For a particularly egregious example of copyright infringement beyond 'fair use', look at
susanpolgar.blogspot.com,
the 'Susan Polgar Chess Daily News and Information : Bringing you updated, timely, fair, and objective chess daily news and information from around the globe'. Most of the material on Polgar's blog is lifted from other sources, usually with attribution to the domain of the source, but not to the specific page. The former Women's World Champion has been doing this for years and I never seen a single condemnation from Chesshistory.com, GM Kavalek, ChessCentral, or any other publisher of digital material. I suppose that, like me, everyone is glad to have this defacto digital archive, which is useful for historical chess research of the recent past.
Another example of an unclear line between fair use and not-so-fair use came to light in the announcement this past week that
The Week in Chess and the London Chess Centre end their 14 year sponsorship agreement:-
It has been frustrating to see the London Chess Centre and myself get relatively little benefit from the production of the magazine while various commercial services have used it as a starting point for their paid for products.
A good summary of TWIC's tremendous value can be found in
That was The Week in Chess that was,
on Steve Giddins' Chess Blog:-
Virtually every serious chessplayer, from Garry Kasparov downwards, has begun his Tuesday morning by downloading the latest TWIC and updating his personal database with the latest instalment of games. In many cases, the number of games runs into the thousands. Every chess magazine editor I know of uses TWIC to compile his magazine's round-up of the main national and international results.
The irony here is that TWIC has its greatest value when used for further reference. What use is an end product of thousands of games plus dozens of crosstables unless it's part of a larger database?

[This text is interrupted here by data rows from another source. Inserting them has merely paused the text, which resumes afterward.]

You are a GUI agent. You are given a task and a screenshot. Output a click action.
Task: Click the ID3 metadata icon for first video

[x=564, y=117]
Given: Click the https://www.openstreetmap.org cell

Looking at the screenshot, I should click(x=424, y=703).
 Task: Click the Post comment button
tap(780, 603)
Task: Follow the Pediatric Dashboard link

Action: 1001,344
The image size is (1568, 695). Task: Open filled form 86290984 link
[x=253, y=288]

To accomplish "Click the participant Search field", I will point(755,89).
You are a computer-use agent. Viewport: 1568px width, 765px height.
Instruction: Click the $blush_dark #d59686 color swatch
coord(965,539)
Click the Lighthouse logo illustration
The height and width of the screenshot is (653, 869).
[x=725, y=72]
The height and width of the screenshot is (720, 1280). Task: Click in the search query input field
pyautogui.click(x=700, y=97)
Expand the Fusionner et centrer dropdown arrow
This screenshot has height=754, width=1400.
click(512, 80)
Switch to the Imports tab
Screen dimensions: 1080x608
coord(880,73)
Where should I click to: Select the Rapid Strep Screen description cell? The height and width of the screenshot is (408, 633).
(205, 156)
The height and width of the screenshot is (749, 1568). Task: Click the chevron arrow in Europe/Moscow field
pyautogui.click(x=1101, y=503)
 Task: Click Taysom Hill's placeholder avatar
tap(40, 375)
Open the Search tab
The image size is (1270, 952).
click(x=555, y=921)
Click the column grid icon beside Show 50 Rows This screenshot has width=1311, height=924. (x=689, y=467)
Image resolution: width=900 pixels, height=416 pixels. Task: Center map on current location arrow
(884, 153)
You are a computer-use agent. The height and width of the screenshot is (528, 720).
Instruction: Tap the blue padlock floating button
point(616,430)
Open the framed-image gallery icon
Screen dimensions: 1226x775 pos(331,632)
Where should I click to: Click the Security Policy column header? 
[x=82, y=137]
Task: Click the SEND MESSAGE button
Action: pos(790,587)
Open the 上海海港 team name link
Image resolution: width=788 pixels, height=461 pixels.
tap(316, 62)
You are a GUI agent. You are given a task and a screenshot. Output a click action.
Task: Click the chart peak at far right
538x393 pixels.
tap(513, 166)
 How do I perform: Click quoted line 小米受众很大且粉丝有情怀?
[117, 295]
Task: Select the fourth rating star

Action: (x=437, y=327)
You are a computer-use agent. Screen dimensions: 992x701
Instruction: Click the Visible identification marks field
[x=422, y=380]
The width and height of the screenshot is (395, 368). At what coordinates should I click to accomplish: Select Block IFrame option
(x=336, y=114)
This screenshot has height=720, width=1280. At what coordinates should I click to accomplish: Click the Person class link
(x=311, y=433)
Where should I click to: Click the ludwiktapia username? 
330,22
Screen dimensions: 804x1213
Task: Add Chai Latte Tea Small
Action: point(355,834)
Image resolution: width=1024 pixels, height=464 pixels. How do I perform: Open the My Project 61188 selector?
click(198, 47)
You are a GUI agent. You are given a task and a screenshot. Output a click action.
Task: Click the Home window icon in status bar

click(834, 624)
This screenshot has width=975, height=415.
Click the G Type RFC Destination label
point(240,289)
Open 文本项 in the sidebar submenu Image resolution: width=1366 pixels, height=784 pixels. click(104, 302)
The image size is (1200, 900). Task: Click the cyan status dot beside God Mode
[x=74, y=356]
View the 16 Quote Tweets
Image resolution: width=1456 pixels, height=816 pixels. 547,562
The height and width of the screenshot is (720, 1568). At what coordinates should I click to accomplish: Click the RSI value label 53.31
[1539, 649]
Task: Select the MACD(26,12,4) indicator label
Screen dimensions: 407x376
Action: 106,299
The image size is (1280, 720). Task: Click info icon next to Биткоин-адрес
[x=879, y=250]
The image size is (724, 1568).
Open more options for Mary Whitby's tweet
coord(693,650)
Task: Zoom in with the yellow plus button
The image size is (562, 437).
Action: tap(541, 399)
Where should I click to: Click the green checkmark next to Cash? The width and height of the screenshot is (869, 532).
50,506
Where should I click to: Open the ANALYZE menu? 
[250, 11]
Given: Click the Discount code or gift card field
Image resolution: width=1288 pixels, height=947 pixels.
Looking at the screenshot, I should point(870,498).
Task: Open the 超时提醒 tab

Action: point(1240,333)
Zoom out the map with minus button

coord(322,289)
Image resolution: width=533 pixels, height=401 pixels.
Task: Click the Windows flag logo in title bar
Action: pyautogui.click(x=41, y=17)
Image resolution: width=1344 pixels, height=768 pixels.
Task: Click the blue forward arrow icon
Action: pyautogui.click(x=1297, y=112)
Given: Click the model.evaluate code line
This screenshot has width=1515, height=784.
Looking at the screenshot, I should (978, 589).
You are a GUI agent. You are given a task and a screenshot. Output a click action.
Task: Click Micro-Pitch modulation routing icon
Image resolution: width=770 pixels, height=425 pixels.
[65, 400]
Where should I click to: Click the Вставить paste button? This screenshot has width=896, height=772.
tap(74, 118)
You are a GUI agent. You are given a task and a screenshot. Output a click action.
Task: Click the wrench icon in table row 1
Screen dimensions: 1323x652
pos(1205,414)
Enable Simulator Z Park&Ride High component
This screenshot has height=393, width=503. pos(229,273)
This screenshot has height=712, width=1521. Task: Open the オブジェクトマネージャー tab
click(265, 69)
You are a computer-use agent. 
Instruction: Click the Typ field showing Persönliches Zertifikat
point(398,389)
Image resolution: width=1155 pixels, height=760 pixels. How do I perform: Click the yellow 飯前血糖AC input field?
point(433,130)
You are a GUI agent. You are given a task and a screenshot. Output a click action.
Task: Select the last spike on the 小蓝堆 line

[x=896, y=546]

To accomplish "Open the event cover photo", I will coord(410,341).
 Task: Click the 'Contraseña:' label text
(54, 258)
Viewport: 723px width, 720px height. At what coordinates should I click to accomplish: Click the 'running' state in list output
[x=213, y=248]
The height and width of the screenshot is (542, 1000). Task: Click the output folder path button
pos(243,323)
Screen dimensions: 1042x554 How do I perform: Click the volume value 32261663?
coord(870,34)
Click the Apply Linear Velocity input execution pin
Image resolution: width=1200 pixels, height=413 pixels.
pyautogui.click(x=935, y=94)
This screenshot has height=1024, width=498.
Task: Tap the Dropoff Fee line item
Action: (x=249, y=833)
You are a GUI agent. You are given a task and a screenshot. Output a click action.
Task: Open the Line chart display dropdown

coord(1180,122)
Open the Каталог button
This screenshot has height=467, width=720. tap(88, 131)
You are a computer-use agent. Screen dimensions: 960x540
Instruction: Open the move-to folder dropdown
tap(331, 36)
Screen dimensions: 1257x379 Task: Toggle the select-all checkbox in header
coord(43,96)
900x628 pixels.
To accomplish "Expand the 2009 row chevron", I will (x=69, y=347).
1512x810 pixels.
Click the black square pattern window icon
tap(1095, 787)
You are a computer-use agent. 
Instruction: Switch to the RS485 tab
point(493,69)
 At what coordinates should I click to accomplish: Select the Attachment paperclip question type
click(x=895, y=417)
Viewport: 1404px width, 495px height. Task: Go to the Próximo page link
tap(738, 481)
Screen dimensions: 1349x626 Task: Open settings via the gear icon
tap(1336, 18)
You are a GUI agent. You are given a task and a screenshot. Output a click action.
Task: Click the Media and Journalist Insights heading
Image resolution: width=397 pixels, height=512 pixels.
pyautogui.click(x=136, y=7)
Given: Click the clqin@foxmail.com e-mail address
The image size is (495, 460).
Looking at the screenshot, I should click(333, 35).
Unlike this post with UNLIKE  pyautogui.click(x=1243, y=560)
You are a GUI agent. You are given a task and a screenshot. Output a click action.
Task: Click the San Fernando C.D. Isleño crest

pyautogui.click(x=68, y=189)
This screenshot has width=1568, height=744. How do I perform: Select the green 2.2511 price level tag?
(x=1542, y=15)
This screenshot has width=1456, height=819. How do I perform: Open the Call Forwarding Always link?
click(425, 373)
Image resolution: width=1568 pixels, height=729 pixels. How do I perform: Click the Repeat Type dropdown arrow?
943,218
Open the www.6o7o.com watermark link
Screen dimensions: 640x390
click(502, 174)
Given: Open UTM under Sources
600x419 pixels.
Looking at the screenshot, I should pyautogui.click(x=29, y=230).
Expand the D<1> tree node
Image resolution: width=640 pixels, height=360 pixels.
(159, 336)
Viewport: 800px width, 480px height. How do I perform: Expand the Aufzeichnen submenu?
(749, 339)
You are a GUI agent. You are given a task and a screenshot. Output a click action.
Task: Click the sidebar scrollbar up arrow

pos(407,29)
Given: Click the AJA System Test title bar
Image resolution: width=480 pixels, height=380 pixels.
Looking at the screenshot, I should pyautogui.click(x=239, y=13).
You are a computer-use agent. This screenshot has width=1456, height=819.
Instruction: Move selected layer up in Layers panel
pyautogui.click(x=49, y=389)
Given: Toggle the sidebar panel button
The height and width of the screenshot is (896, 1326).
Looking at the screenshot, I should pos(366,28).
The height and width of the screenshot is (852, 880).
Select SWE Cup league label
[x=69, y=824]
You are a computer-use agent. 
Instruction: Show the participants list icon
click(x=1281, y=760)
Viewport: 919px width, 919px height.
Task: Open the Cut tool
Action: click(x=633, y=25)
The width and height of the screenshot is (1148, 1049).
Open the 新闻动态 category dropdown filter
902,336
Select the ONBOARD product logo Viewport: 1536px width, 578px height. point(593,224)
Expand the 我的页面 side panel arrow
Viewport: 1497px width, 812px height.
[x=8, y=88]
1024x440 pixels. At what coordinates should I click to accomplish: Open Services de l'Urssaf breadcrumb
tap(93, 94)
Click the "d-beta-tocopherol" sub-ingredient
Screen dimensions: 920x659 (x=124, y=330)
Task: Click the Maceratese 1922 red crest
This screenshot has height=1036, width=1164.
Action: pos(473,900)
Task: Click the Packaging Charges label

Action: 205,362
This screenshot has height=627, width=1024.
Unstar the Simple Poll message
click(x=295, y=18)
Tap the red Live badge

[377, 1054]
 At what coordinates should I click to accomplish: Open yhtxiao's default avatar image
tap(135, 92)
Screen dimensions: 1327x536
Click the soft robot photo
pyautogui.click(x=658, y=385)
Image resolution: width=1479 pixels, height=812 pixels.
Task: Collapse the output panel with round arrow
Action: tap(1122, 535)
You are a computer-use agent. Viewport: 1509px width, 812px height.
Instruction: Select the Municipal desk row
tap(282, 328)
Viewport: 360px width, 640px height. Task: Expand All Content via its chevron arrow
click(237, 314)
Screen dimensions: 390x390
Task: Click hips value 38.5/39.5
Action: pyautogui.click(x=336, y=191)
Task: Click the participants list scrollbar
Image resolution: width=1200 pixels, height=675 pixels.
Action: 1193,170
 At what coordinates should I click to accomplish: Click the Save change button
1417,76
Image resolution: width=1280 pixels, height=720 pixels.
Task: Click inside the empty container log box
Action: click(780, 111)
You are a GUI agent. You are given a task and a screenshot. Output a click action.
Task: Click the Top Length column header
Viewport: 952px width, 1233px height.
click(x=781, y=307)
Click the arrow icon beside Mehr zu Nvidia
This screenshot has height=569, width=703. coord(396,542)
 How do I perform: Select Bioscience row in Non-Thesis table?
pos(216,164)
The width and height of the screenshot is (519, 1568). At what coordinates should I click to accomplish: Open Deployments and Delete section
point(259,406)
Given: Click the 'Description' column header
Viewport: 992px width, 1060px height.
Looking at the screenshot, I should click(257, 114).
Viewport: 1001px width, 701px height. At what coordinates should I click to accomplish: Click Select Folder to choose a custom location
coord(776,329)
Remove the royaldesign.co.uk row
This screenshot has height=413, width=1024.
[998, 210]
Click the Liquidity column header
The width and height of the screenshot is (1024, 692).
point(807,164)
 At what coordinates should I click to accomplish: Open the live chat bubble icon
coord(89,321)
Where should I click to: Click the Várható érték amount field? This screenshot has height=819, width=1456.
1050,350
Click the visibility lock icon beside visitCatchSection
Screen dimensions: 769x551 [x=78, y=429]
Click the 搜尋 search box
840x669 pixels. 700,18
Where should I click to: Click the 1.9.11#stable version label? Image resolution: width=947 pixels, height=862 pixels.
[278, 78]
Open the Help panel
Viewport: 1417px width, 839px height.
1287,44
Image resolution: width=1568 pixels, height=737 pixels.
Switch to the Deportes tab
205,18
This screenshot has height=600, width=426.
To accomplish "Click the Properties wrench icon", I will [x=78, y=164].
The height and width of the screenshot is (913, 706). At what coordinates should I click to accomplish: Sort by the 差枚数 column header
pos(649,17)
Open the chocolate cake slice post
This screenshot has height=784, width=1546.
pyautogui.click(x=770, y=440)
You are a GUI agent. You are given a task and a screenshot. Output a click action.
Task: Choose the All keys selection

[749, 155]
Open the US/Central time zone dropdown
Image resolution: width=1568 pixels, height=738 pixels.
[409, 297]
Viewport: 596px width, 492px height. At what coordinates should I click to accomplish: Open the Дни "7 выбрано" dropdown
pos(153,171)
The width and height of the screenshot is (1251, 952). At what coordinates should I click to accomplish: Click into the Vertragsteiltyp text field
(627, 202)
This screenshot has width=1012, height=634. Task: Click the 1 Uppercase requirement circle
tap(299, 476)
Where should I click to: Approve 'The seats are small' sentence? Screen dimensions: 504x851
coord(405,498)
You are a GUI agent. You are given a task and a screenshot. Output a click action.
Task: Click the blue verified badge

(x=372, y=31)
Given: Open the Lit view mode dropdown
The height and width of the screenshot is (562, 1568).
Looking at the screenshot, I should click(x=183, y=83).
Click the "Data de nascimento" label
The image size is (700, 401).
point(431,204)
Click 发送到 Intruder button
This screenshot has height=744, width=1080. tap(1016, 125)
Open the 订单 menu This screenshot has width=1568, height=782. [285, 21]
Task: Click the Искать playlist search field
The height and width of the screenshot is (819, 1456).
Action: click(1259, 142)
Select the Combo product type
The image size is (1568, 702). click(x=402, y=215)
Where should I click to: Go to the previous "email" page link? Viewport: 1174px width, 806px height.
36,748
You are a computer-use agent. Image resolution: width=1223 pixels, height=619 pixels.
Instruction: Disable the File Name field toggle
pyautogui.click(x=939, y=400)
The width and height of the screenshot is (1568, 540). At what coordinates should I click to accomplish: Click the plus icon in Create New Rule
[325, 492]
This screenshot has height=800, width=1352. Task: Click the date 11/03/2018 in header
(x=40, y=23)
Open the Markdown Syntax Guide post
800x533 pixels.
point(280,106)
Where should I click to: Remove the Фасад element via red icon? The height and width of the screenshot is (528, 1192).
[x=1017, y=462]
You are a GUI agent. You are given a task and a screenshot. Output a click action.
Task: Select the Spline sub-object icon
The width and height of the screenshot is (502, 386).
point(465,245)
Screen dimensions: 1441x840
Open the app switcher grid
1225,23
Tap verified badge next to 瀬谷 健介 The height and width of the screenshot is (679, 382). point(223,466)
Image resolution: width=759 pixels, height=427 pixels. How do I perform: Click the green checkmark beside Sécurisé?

To bring this discussion full circle, the same note from Chesshistory.com that I referenced earlier mentioned,
We wonder too when a certain Canadian grandmaster will remove from his website our copyrighted material, including the 2,000-word article A Catastrophic Encyclopedia.
The original article is
A Catastrophic Encyclopedia by Edward Winter,
and the offending material is
A Brutal book review,
dated 2011 by Spraggett on Chess.
The rebuttal from GM Spraggett appeared in a post asking
TWIC in its final days?:-
A well-known website dealing with the history of chess, its players and lesser known facts feels it has a right to copyright material, photos and interviews that it finds in old newspapers and magazines. Does it have any right to do this? Does it have the right to demand that I not display such photos and interviews because it says it has a copyright?
I think not. I hold the view that until these and related issues are settled in a more internet-global context, we -- as consumers -- are free to do as we please with most of the chess-related universe that we find for free on the 'net'.
This is the Pirate Bay / Megaupload / WikiLeaks justification reduced to the dimensions of the chess world. Even on this small scale, where do you draw the line? The risk is that, like TWIC, the creators of all that wonderful material will cease to create.